I can definitely look into that.
Right now, I'm just attempting to quantize the model. I couldn't figure out how to do it via the CLI, so I'm tinkering around.
Using the ONNX library is a struggle for me.
I can definitely look into that.
The quickest way (i.e., without exporting) would be to use the onnx
library directly and modify the necessary nodes. I can try outline what I'd do if it can help you:
- Following the docs, https://github.com/microsoft/onnxruntime/blob/main/docs/ContribOperators.md#commicrosoftgroupqueryattention
qk_output : int
Output values of QK matrix multiplication before (1) or after (2) softmax normalization. Default value is 0 (don't output).

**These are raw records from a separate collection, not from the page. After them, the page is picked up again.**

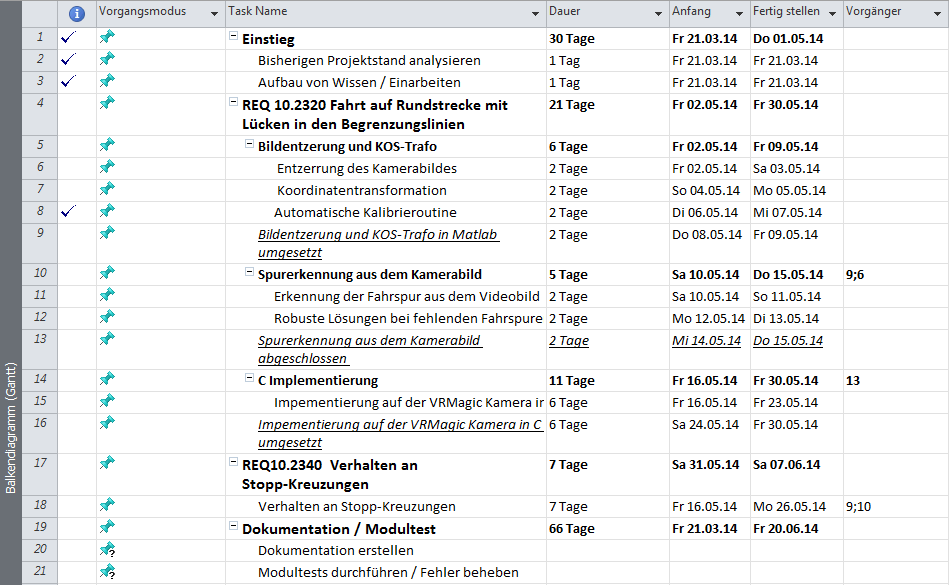Viewport: 949px width, 585px height.
Task: Open the Vorgangsmodus column dropdown
Action: coord(214,13)
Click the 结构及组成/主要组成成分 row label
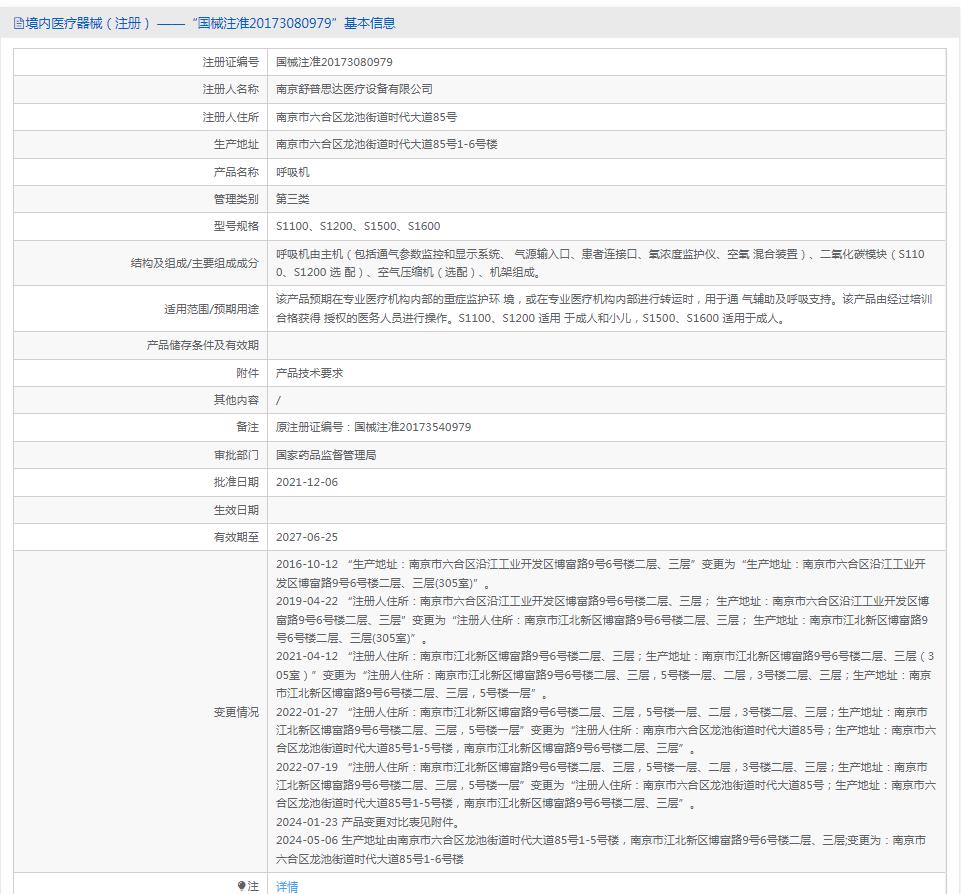 point(194,263)
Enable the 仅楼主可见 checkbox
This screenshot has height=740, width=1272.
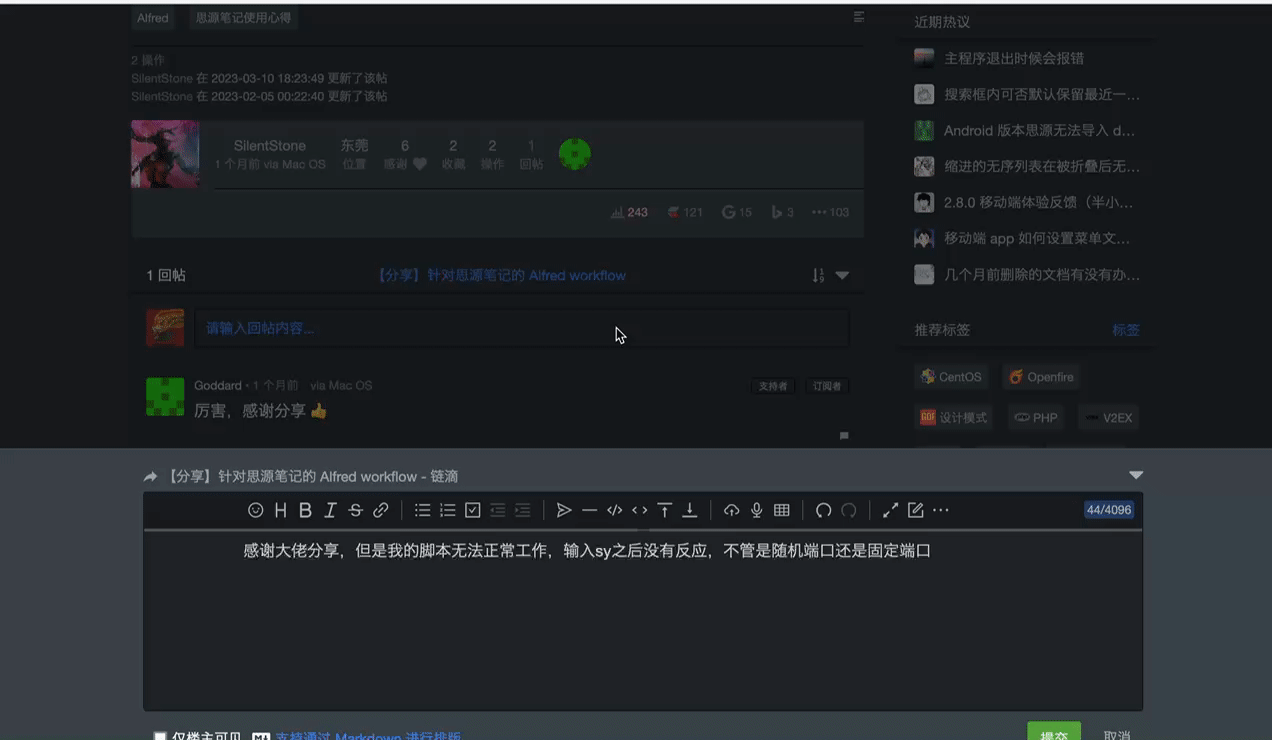[x=160, y=734]
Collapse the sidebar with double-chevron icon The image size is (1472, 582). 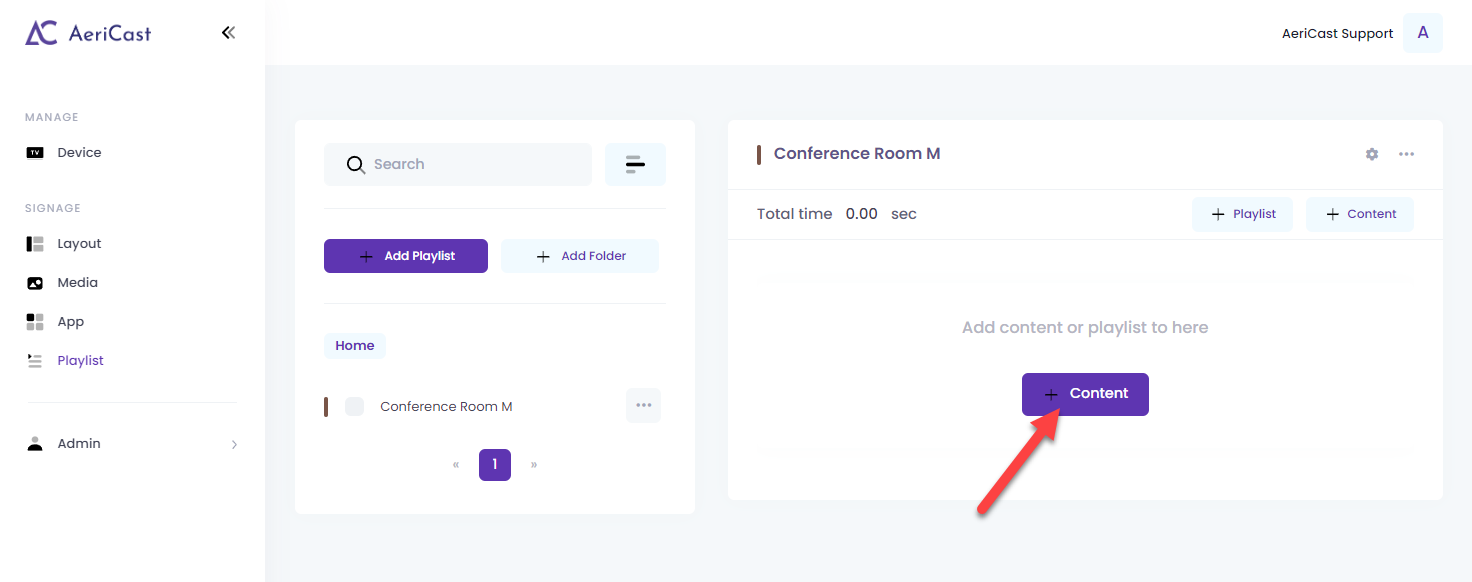[228, 33]
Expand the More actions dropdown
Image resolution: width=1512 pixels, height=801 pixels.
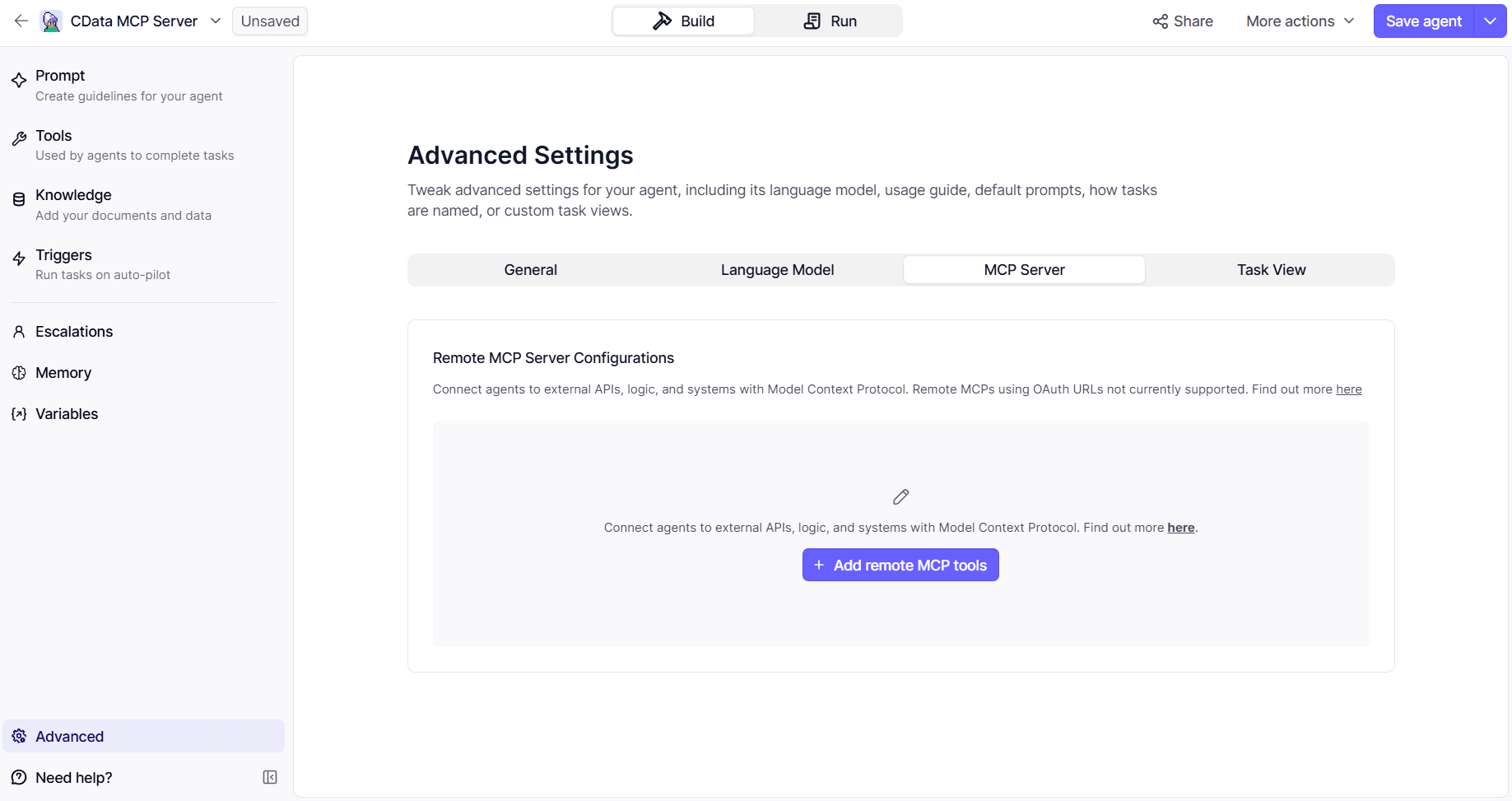pos(1300,21)
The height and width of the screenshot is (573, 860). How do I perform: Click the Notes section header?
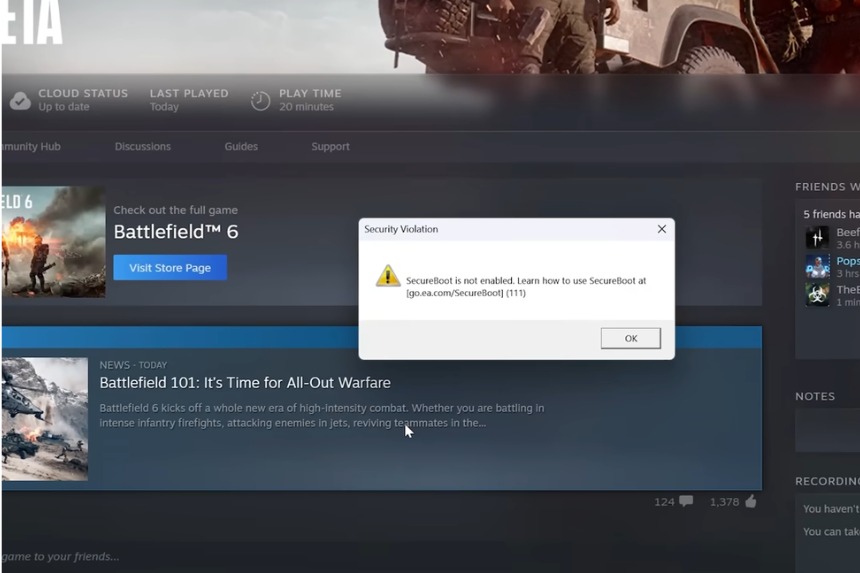[815, 396]
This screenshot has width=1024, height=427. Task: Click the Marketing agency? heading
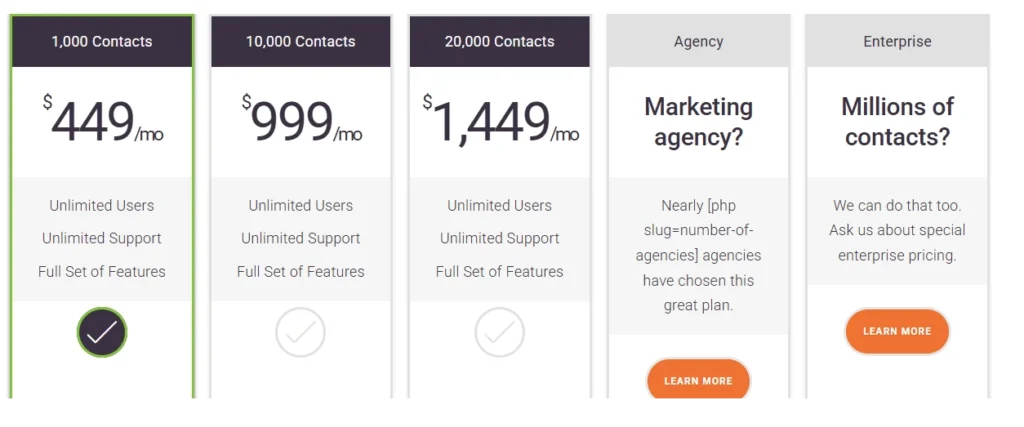(698, 122)
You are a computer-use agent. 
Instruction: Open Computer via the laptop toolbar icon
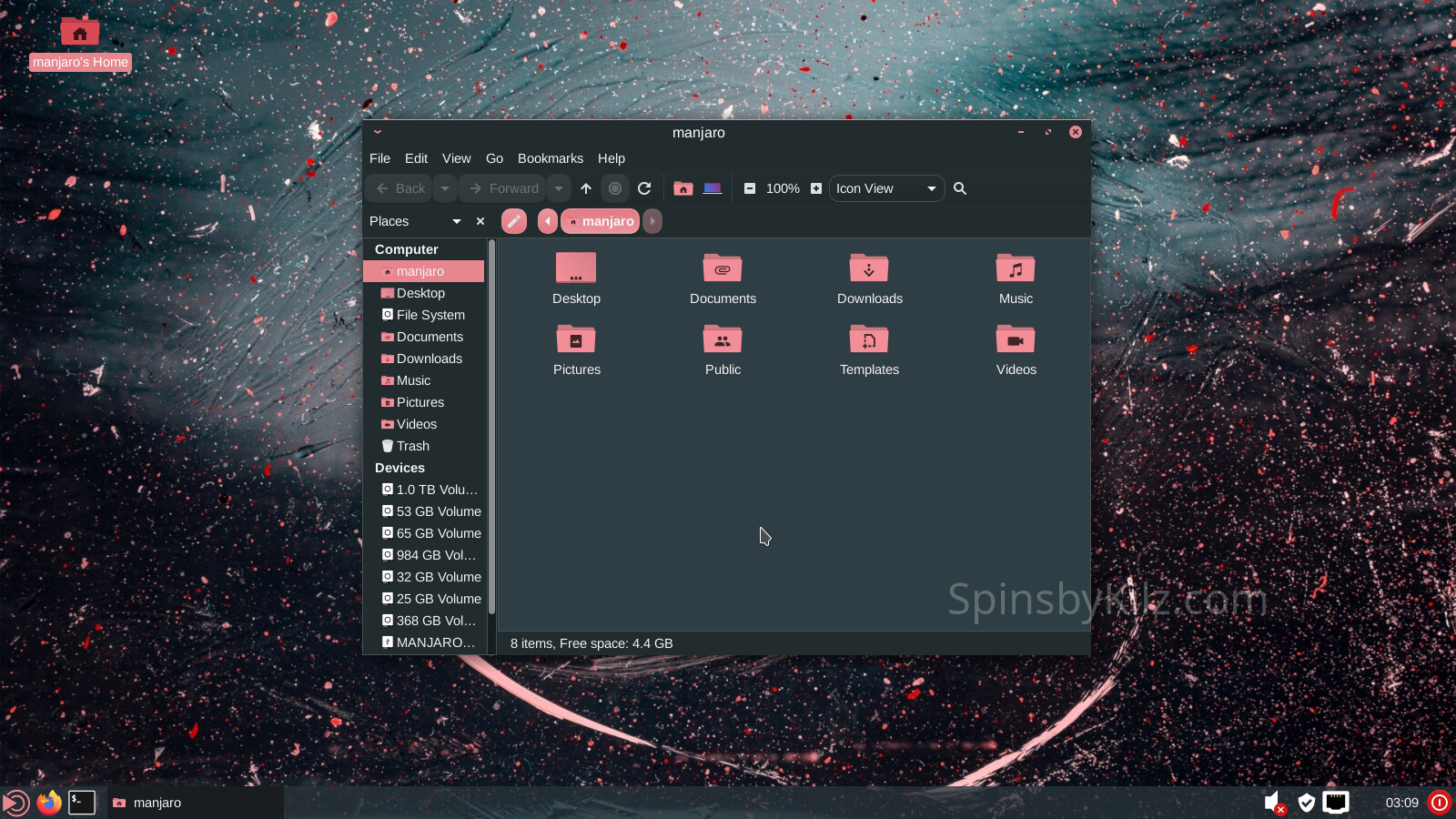click(713, 188)
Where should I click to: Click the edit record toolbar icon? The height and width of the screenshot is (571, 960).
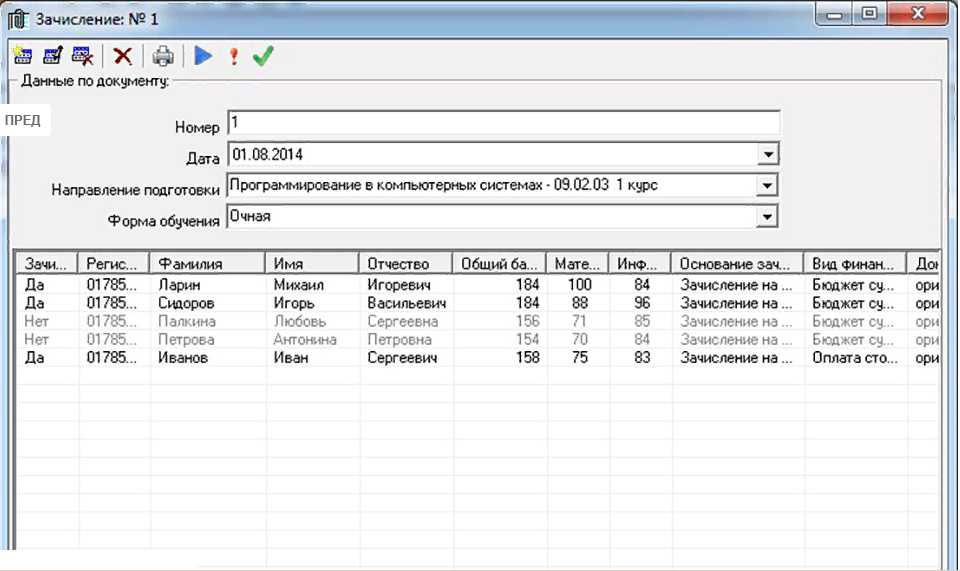tap(52, 57)
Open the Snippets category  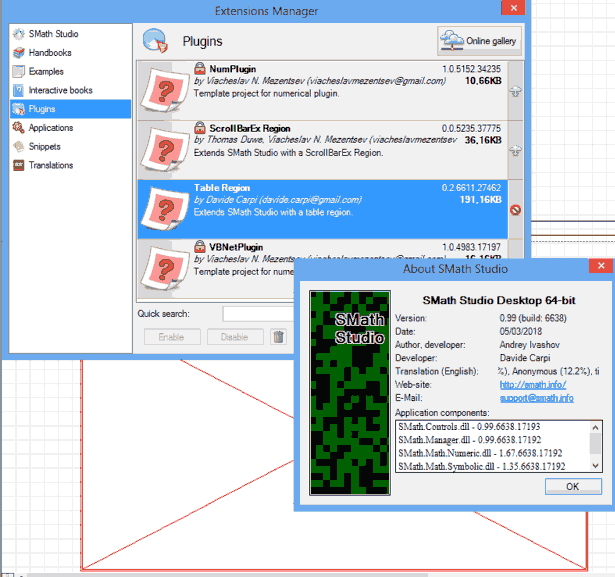coord(45,146)
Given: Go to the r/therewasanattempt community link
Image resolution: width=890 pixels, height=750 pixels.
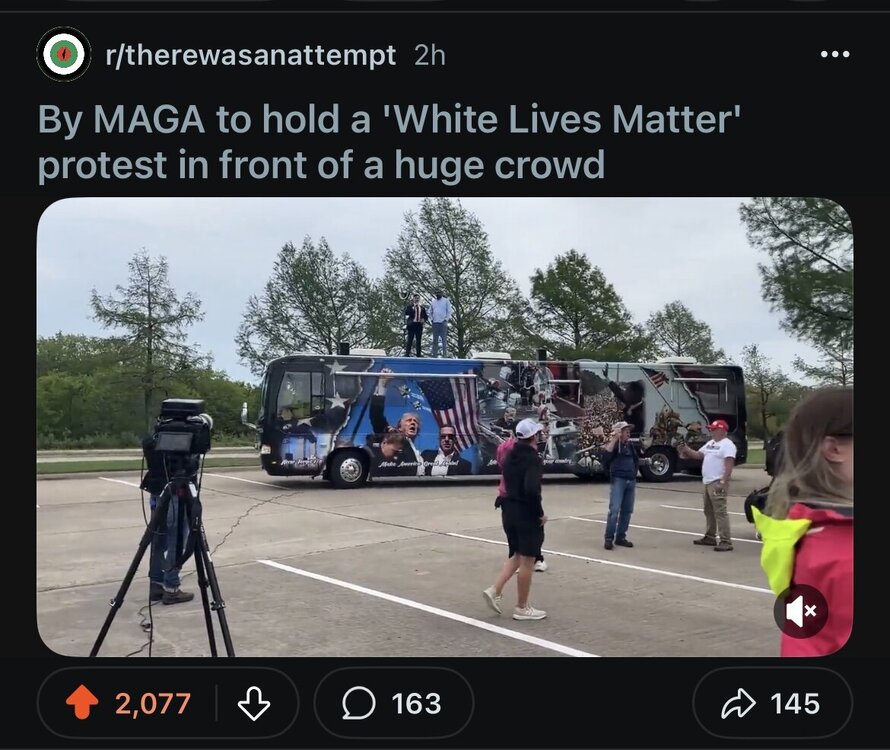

Modify each GroupQueryAttention node to use a value of 2 (assuming you want normalized scores) for qk_output
- You can then use the
output_qk
value
output_qk (optional) : T
Values of QK matrix multiplication, either before or after softmax normalization
- Add each of these output nodes to the list of model outputs,
graph.outputs
@Xenova
, I accidentally saved my ONNX conversion without the onnx_data
file.
Because of this, no one else will be able to run it. Trying to fix that now. (Edit: Fixed!)
If you could also create your own version (attentions/positions enabled, alongside quants), considering you're much more experienced in ONNX, I would greatly appreciate it. Or if you could check the code on the model README.md to see if I did well.